PROBLEM SET:
A: Do these statements agree with the passage on Mack's argument? Answer yes or no for each, quoting the words of the passage that decide it.
(i) Mack argues that an early distrust of the Plessy-era courts by the Black community led to a non-legal ethos.
(ii) According to Mack, the law became integrated with the non-legal, socio-political reality before World War I.
(iii) Mack holds courts up as the chief engines of social change.
B: Extract from the passage on Mack's argument the part that opens with the words containing "More specifically, Mack" and closes with "change current hierarchies.", copying it exactly.

PASSAGE GIVEN:
╔══
More specifically, Mack argues that there was an early distrust in the Plessy-era courts by the Black community which led to the creation of a non-legal ethos made up in part by notions of “race-uplift” (particularly its “voluntarist” strand), and the idea of a self-sustaining community. The law by the post-WWI period, Mack argues, became integrated with this non-legal, socio-political reality which together evolved into the legal strategies we come to know from attorneys like Houston, Marshall, and the rest. That is, Mack sees the use of strategies like the one that focused on class solidarity in legal representation is “representing the race” — both in legal representation, but also as an image of the Black civil rights bar as those who will change current hierarchies.

One portion of Mack’s argument that appears to run up against the one I am presenting here is his criticism of a historiography that holds courts up as the chief “engines of social change.”
╚══
INFORMATION PROVIDED:
╔══
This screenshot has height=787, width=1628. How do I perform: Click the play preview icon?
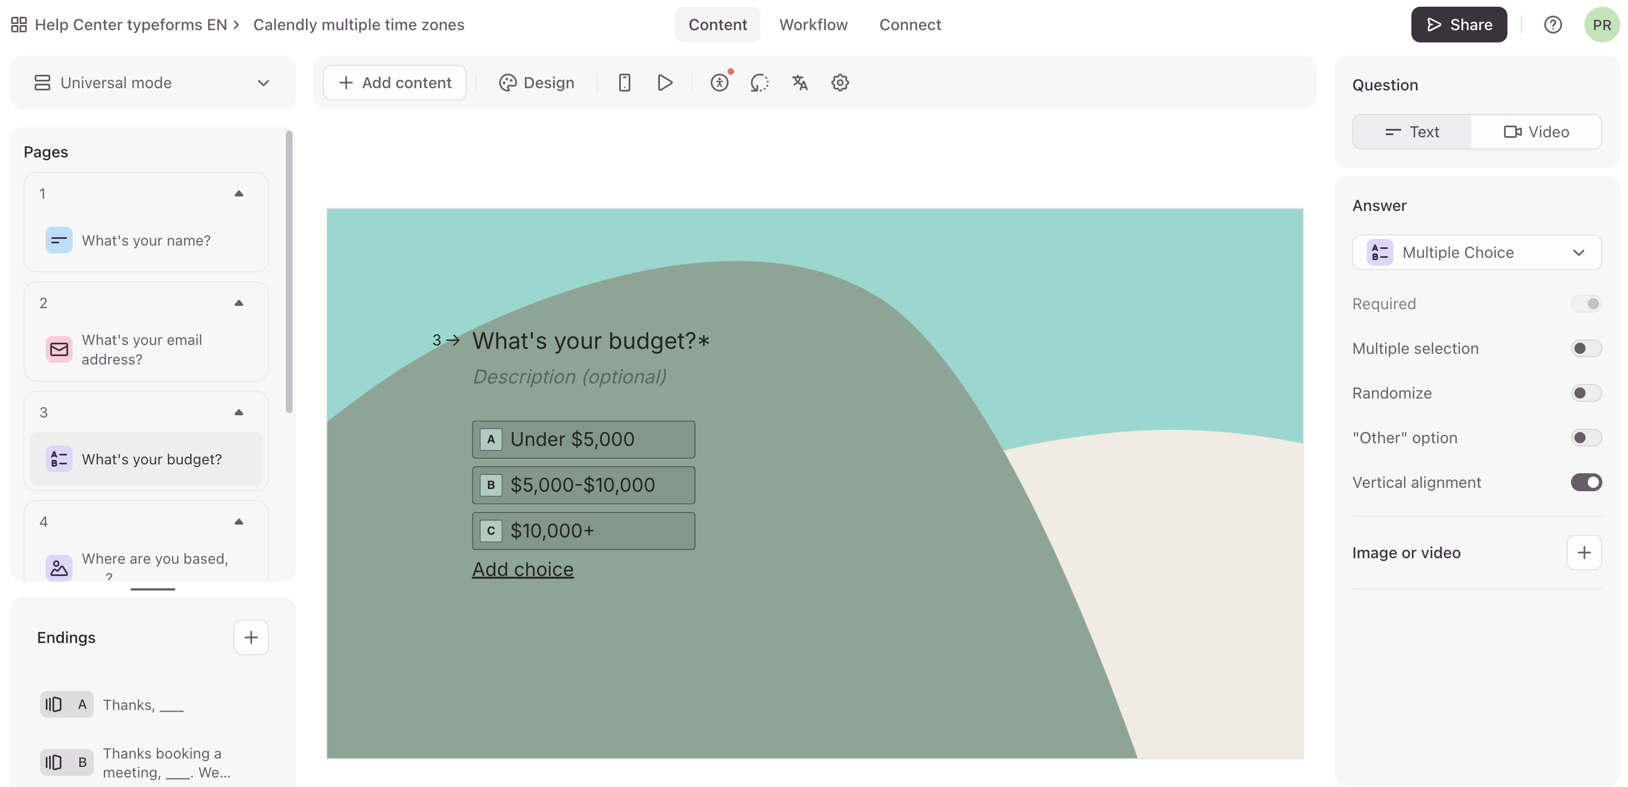coord(664,83)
╚══
EXERCISE RESPONSES:
A:
(i) Yes: "there was an early distrust in the Plessy-era courts by the Black community which led to the creation of a non-legal ethos"
(ii) No: "The law by the post-WWI period, Mack argues, became integrated with this non-legal, socio-political reality"
(iii) No: "his criticism of a historiography that holds courts up as the chief “engines of social change.”"

B:
More specifically, Mack argues that there was an early distrust in the Plessy-era courts by the Black community which led to the creation of a non-legal ethos made up in part by notions of “race-uplift” (particularly its “voluntarist” strand), and the idea of a self-sustaining community. The law by the post-WWI period, Mack argues, became integrated with this non-legal, socio-political reality which together evolved into the legal strategies we come to know from attorneys like Houston, Marshall, and the rest. That is, Mack sees the use of strategies like the one that focused on class solidarity in legal representation is “representing the race” — both in legal representation, but also as an image of the Black civil rights bar as those who will change current hierarchies.